### Source document:
I always thought that MQA has a chance of survival if one of the big players adopts it.
Now with Amazon moving to pure pcm HD, chances for MQA are rather diminishing.
I think Spotifiy and Apple have to follow Amazon Music sooner than later in offering HD music and be it just for marketing reasons.
It doesn’t look very bright for Tidal and MQA, being the only one in town offering a lossy HD format and asking a premium price.

I presume you meant tidal and mqa?

Yes, indeed. i meant Tidal.

Encoding PCM masters to MQA is not free and MQA Ltd charge considerable fee for it. Adopting pure PCM masters remove the so called ‘middle man’ which helps to keep overall cost down. Moreover, at the consumer end, DACs are more cheaper to make (no licensing fee) and have better compatibility across the board. Overall, this is healthy for the music industry. Thank goodness, it is now very obvious :blush:

I have to say, after long back and forth, last week I made the switch from Tidal to Qobuz. To be fair, I did not really hear a difference between a “half-decoded through Roon only MQA” and the equivalent Hi-Res PCM from Qobuz and I tend to like to Tidal app a little better but I agree with the above points that a non-proprietary solution is better for everyone and therefore I want to support Qobuz in their efforts.

Sorry, I don’t believe it, and no one has reliably shown MQA does it. Bob will do everything he can to convince as many people as he can that MQA is perfect. He is the used car salesman of digital formats.

@Neil_Russell No one is saying MQA always does it. The link only claims that the deficiencies of the old Sony recorder were corrected (with major effort) after the fact in this one case of the Christian Eggen Recording (much like known distortions in a satellite’s camera are corrected after the photo is transmitted to earth).

This is an indication that MQA can do it if the circumstances are right (recording chain still accessible and its fingerprint measurable, puristic recording, money for major effort available). It does not say anything about the quality of the thousands of MQA “masters”, which are just cookie cutter encodings of the same masters you find on Qobuz.

It should also be noted that correcting recording deficiencies and encoding for transmission are two completely different parts of the MQA process.

The more the marketing babble is repeated doesn’t necessarily make it more true. I don’t doubt a round of remastering is done with the “white glove treatment” but beyond that nothing more then choosing the particular filter coefficients to make it sound the “best” when upsampling is about as magical as MQA is.

What in my post are you objecting to @DrTone ?

I have expressed my scepticism about the claims of MQA as a whole many times. It’s a technology primarily designed to reduce streaming bandwith, not to increase quality. The goal is to lose as little quality as possible. That it does quite well. There’s no way it can create a signal more accurate that the original PCM master, as the PCM master is the master we are starting with. Period.

Having said that I do find it at least interesting, that this technology enables (using a white glove treatment) to correct deficiencies of a recording chain after the fact. And the result in this case does sound good. Can’t compare it to the pre-correction version, but still.

You may have noted that there are only two white glove treatments on record, about one every two years. So you need not worry that this becomes widespread and turns MQA into a mass phenomenon. It will probably stay a niche limited to 2L and Tidal (until 2L finally notice it hurts their sales). Quite a closed niche too. You can’t even purchase the 24/48 MQA version of Fairytales. What you can buy from the Tidal Store is 16/44.1 MQA CD at a ridiculous 23 CHF (=23 USD). What a wasted opportunity. I just don’t get these MQA guys.

I guess the notion of fixing original ADC issues. There is really no way to prove MQA is fixing anything with regards to the original ADC after it’s pumped through the hamburger press encoding and then upsamples back to original rates. MQA sells itself on vague marketing terms.

As for the white glove treatment, it sounds just like regular remastering in the PCM domain to me.

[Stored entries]
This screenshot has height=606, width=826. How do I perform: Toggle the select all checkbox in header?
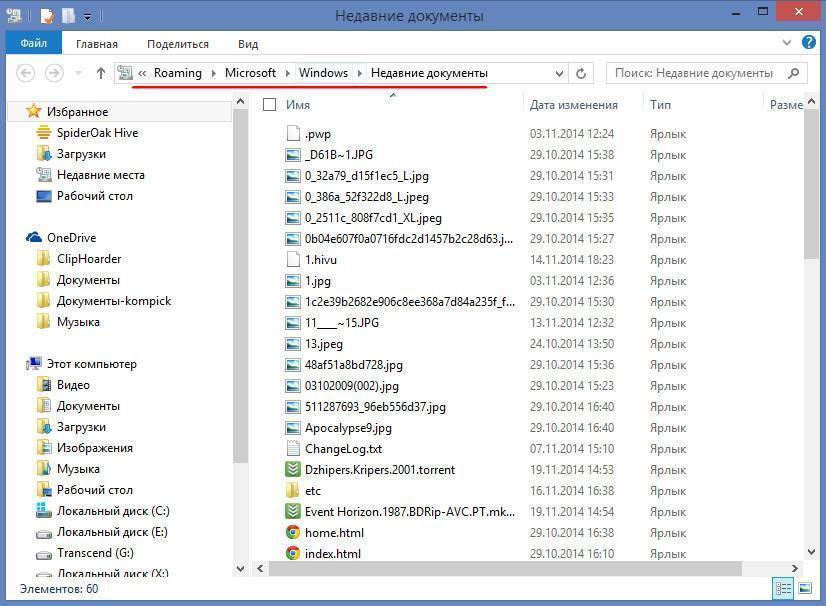pos(269,104)
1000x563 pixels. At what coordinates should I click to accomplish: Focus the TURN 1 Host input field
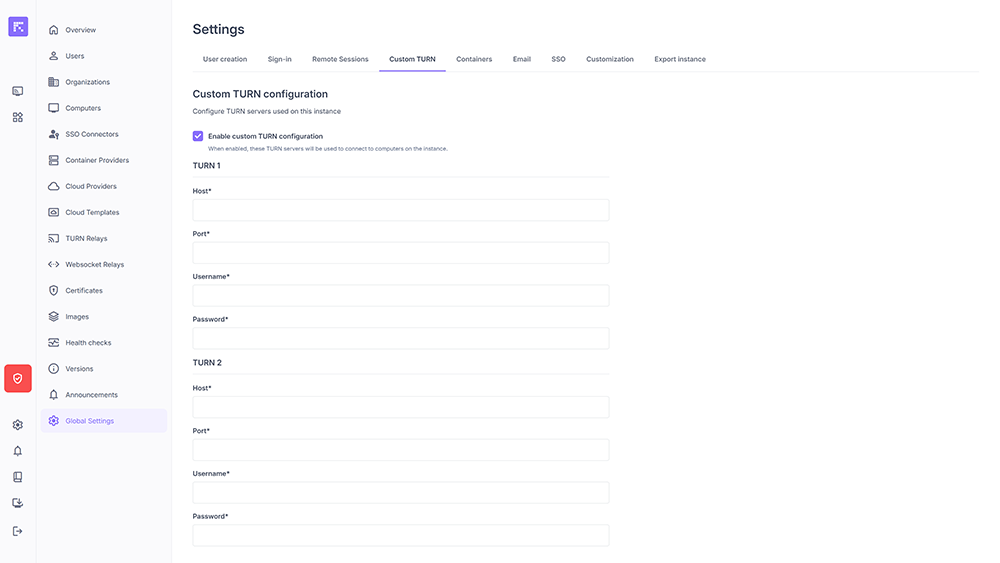tap(400, 210)
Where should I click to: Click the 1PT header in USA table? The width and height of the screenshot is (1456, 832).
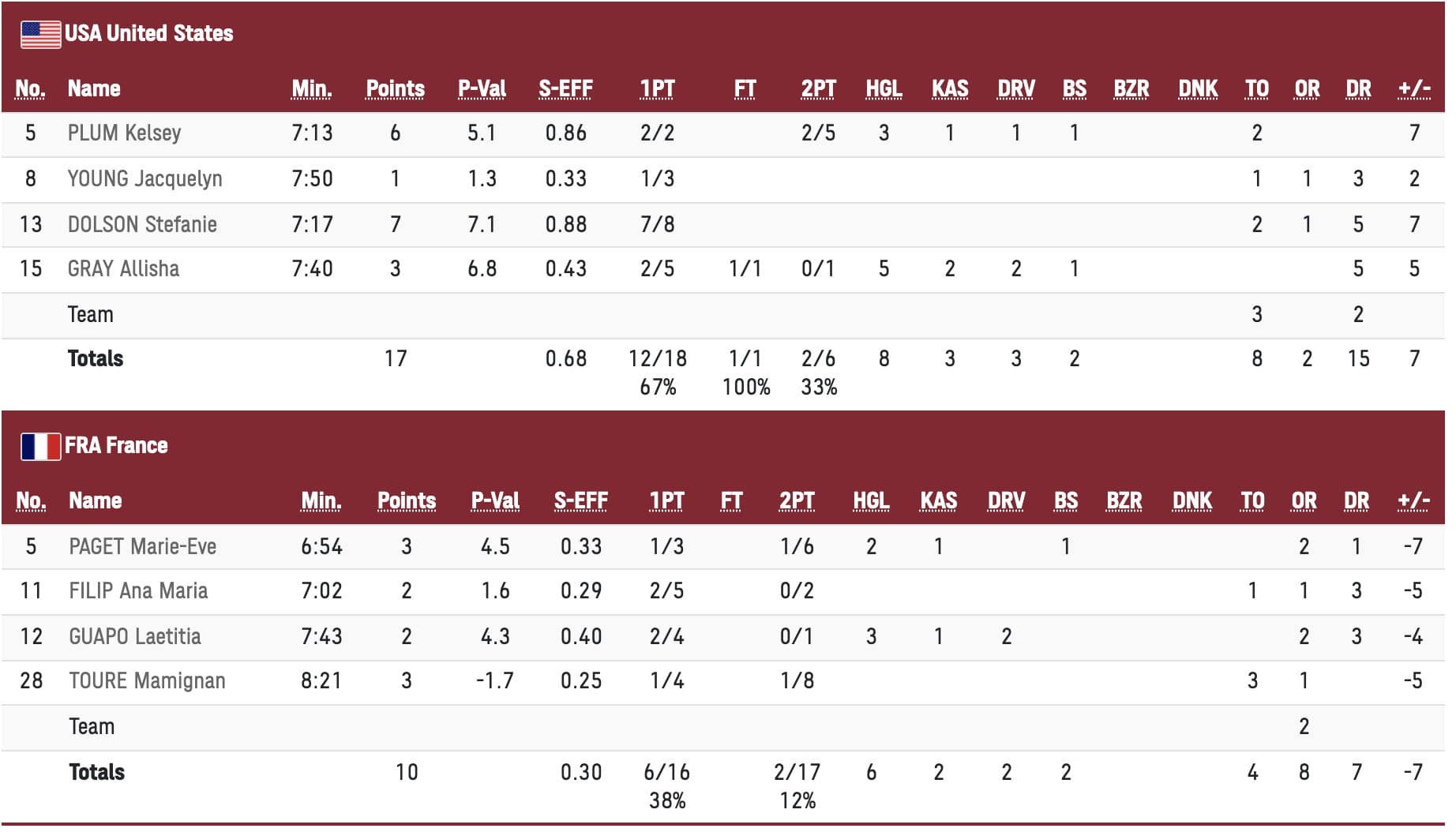(657, 89)
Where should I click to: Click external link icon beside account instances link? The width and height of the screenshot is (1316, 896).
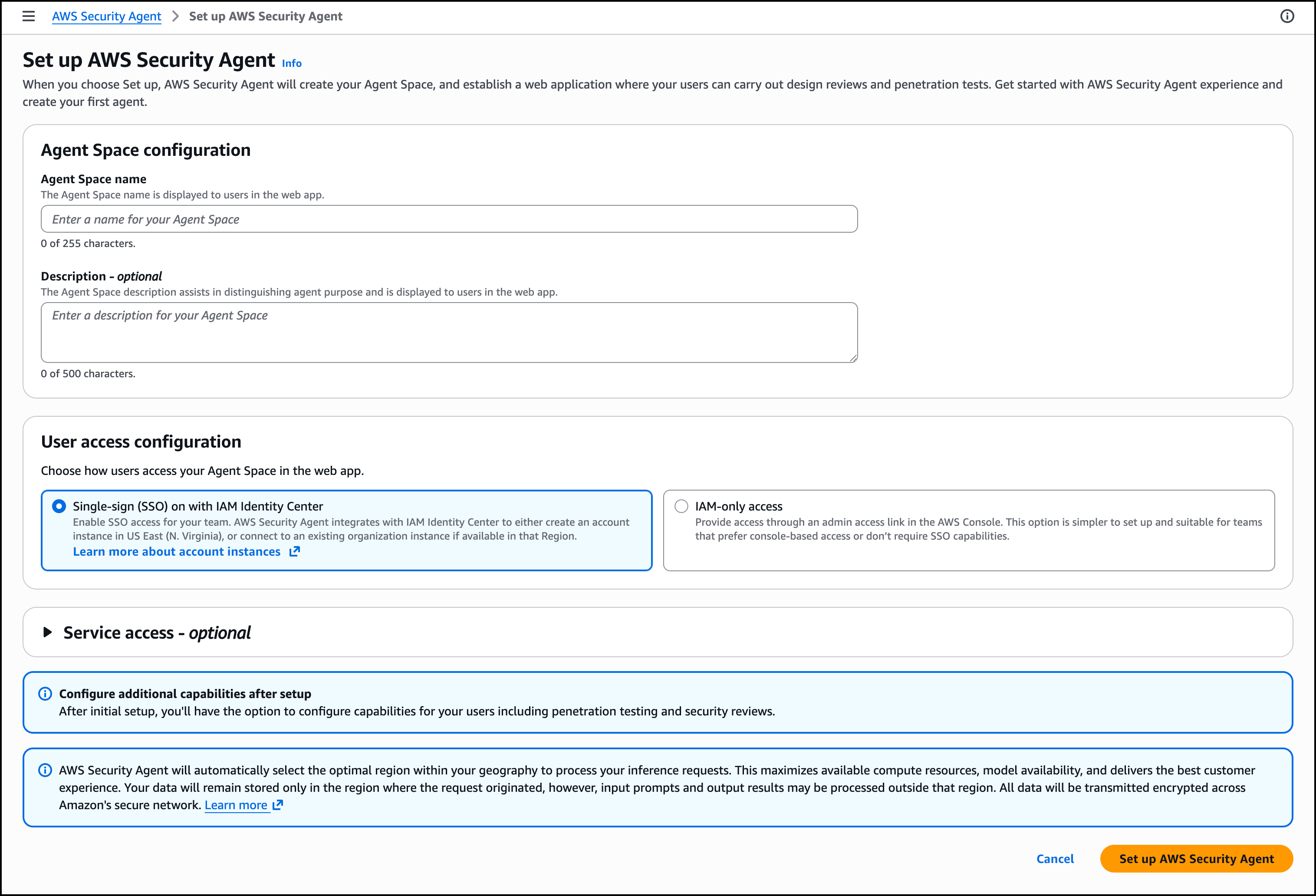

### The exercise:
In the MQA discussion, condense the paragraph that begins "Encoding PCM masters to MQA is not free" into a short bulleted list that keeps its main points.

### Reply:
- MQA Ltd charges a considerable fee to encode PCM masters to MQA.
- Using pure PCM masters removes this "middle man" and keeps overall cost down.
- DACs become cheaper to make because there is no licensing fee, and they have better compatibility across the board.
- Overall, this is healthy for the music industry.